The Treaty of Bassein was a pact between the British East India Company and Baji Rao II, the peshwa of the Maratha Confederacy. It was signed on 31 December 1802 after the Battle of Poona, in present-day Bassein (Vasai). The treaty was a decisive step in the dissolution of the Maratha Empire, which led to the East India Company's annexation of the empire's territories in western India in 1818.

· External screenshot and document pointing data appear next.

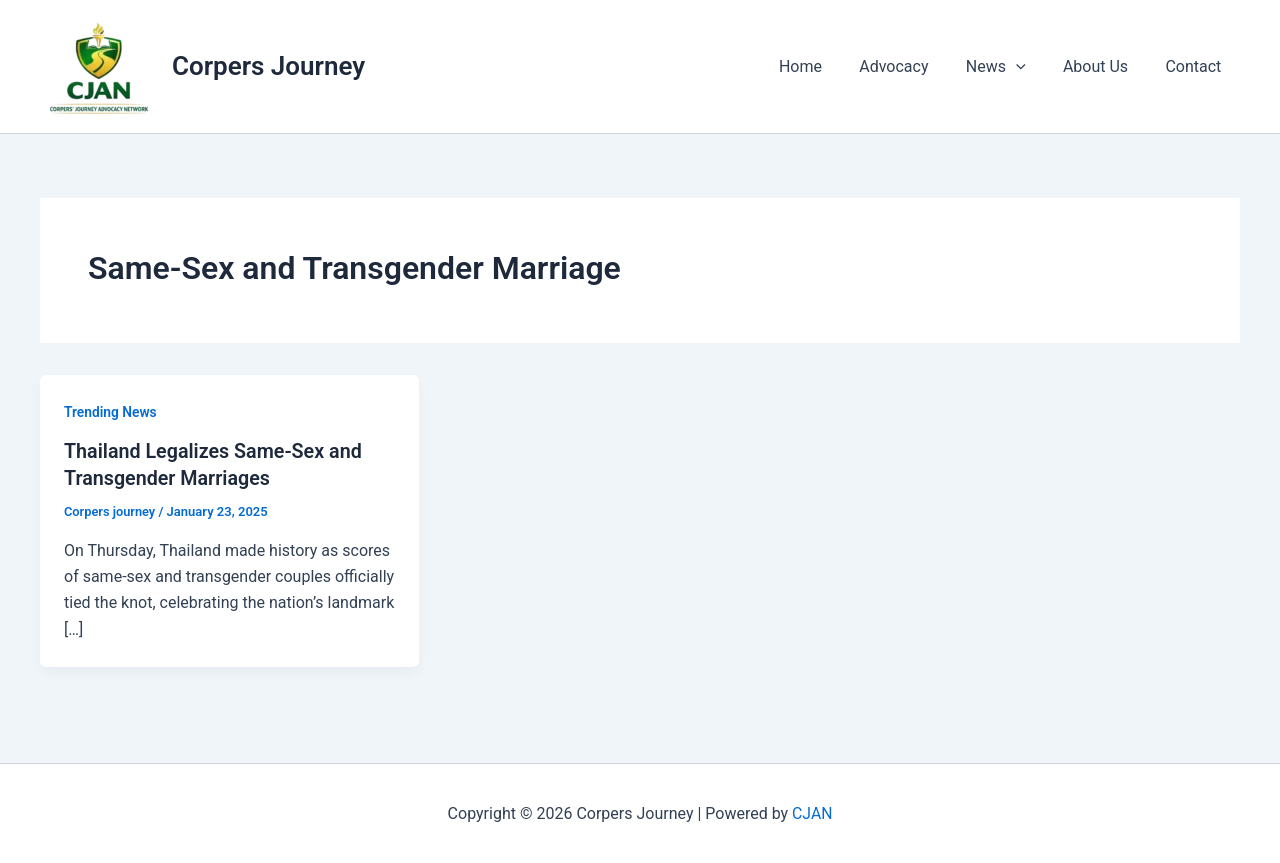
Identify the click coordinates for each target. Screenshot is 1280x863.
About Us (1103, 66)
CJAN (812, 812)
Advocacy (912, 66)
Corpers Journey (268, 66)
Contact (1196, 66)
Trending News (111, 412)
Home (824, 66)
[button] (1029, 67)
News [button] (1009, 67)
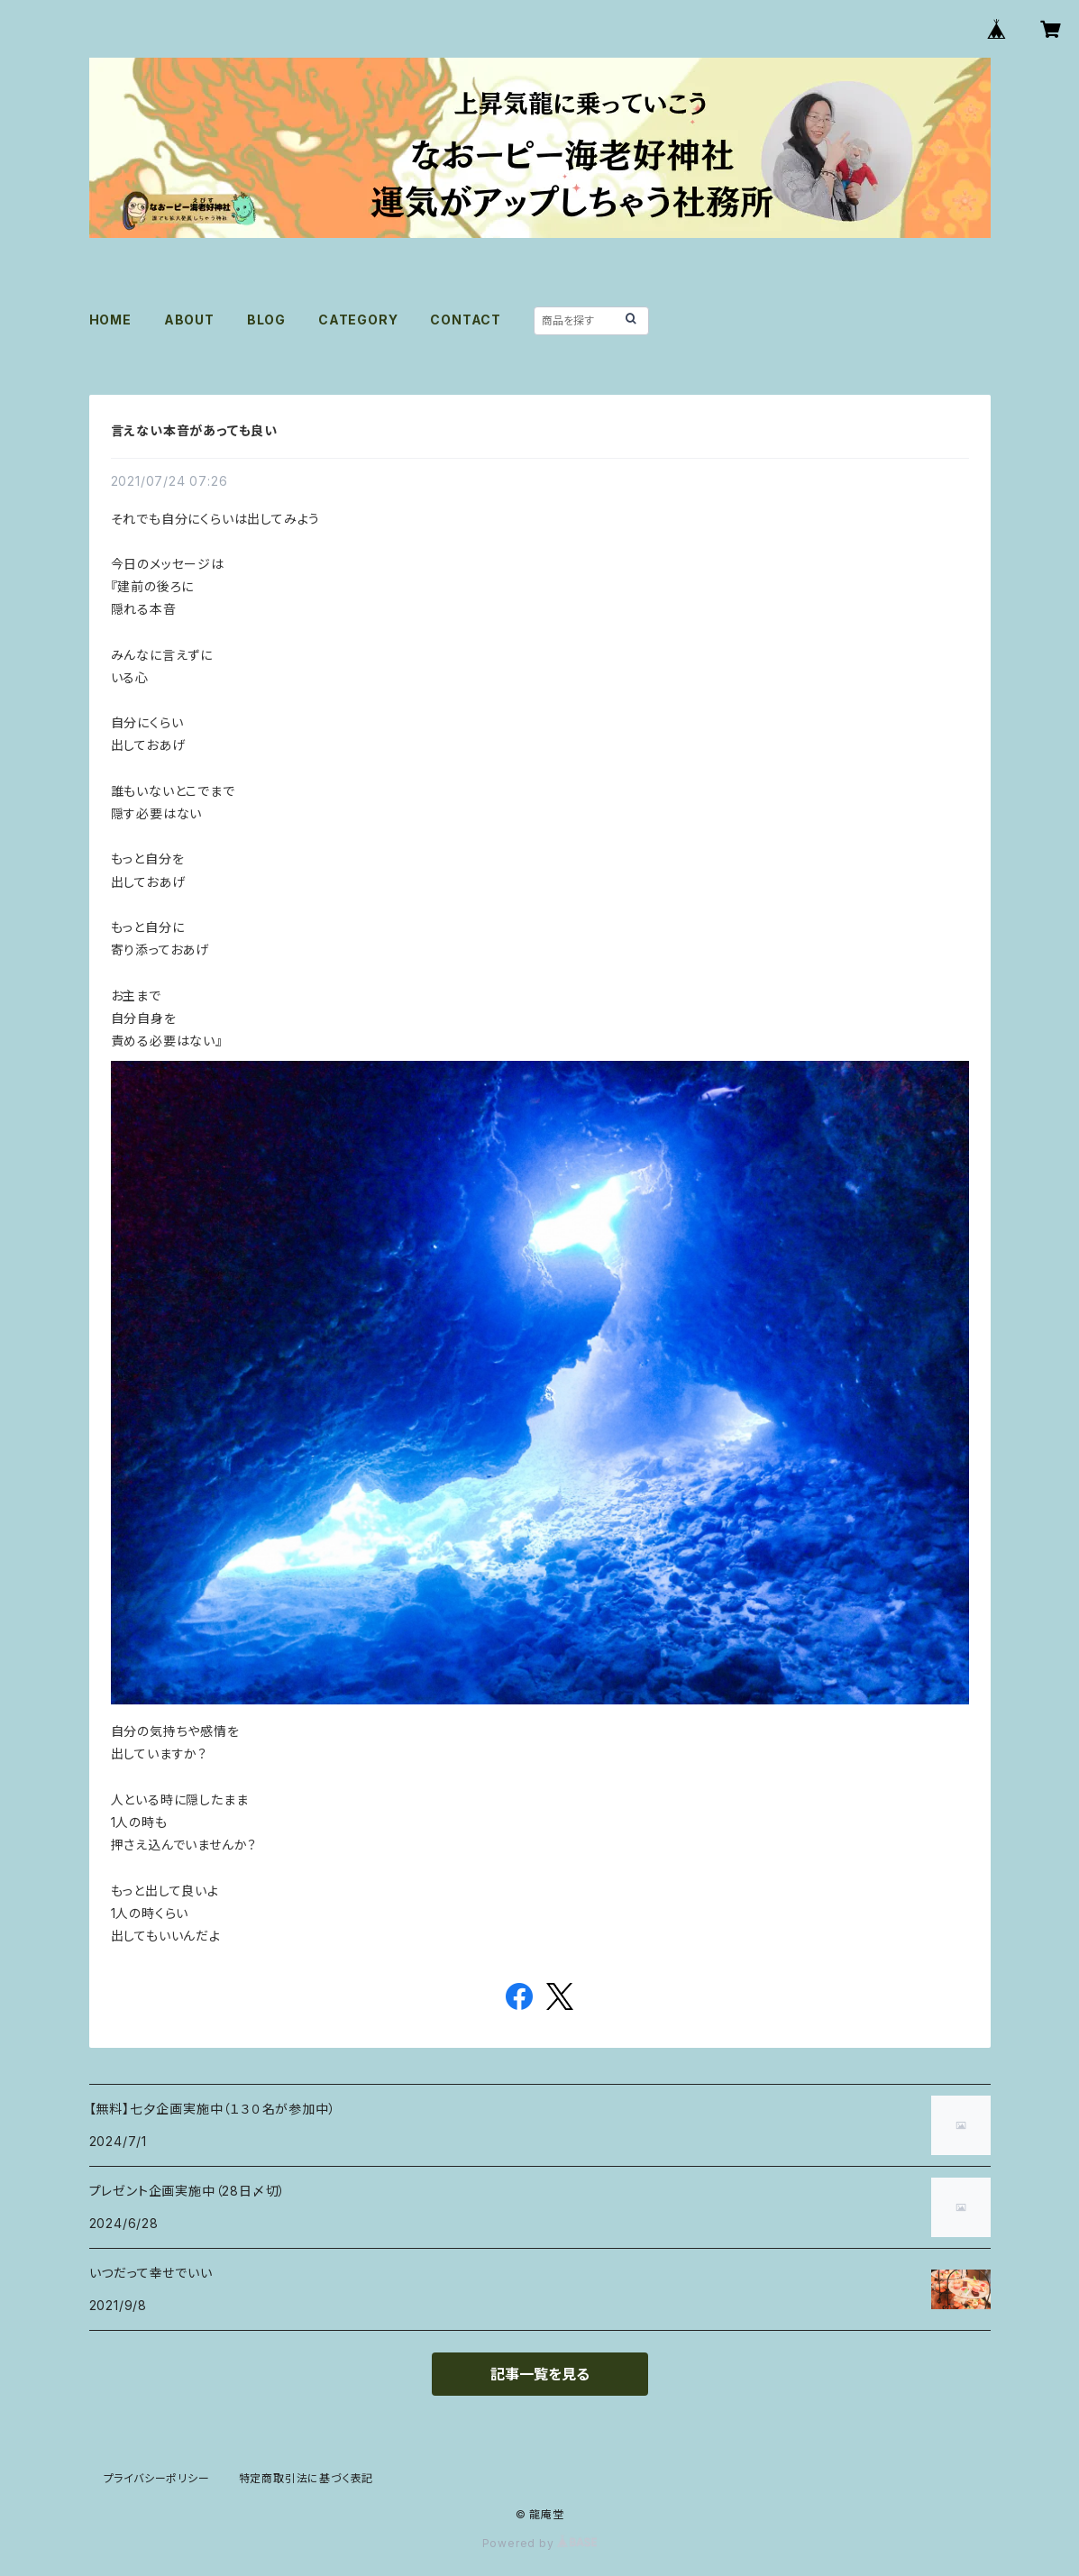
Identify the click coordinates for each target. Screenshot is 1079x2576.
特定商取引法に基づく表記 (306, 2478)
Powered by (540, 2543)
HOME (110, 319)
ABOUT (189, 319)
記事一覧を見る (540, 2374)
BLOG (266, 319)
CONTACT (465, 319)
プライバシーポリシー (157, 2478)
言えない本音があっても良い (194, 430)
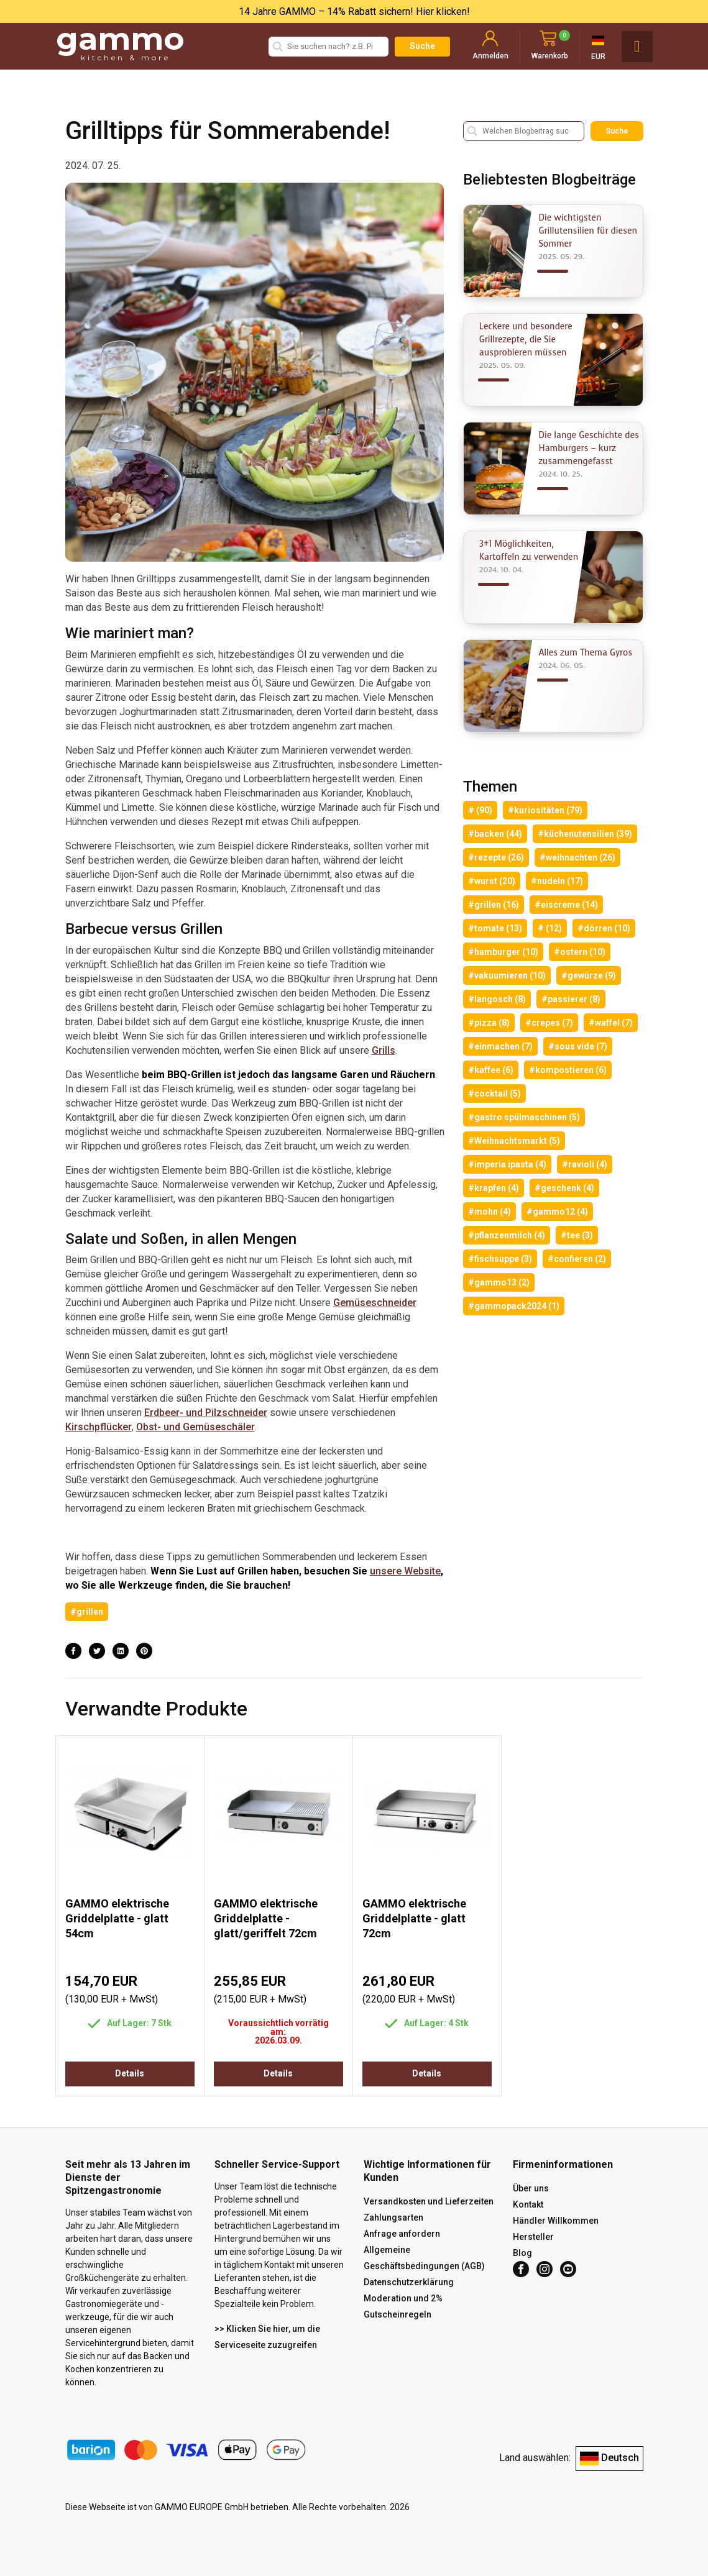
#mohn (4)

On 13 May 1803, Baji Rao II was restored as peshwa under the protection of the East India Company and so had become a British client ruler. The treaty led to the expansion of Company rule over the Indian subcontinent. However, the treaty was not acceptable to all Maratha chieftains and resulted in the Second Anglo-Maratha War.

== Terms ==
The terms of the treaty entailed the following:

1. A force of around 6000 East India Company troops were permanently stationed with the Peshwa.
2. Any territorial districts yielding 2.6 million rupees were to be paid to the Company.
3. The peshwa could not enter into any other treaty without first consulting the Company.
4. The peshwa could not declare war without first consulting the Company.
5. Any territorial claims made by the peshwa were to be subject to the arbitration of the Company (Nizam and Gaekwar).
6. The peshwa had to reanounce his claim over Surat and Baroda.
7. The peshwa had to exclude all Europeans from his service.
8. The peshwa had to conduct his foreign relations in consultation with the British.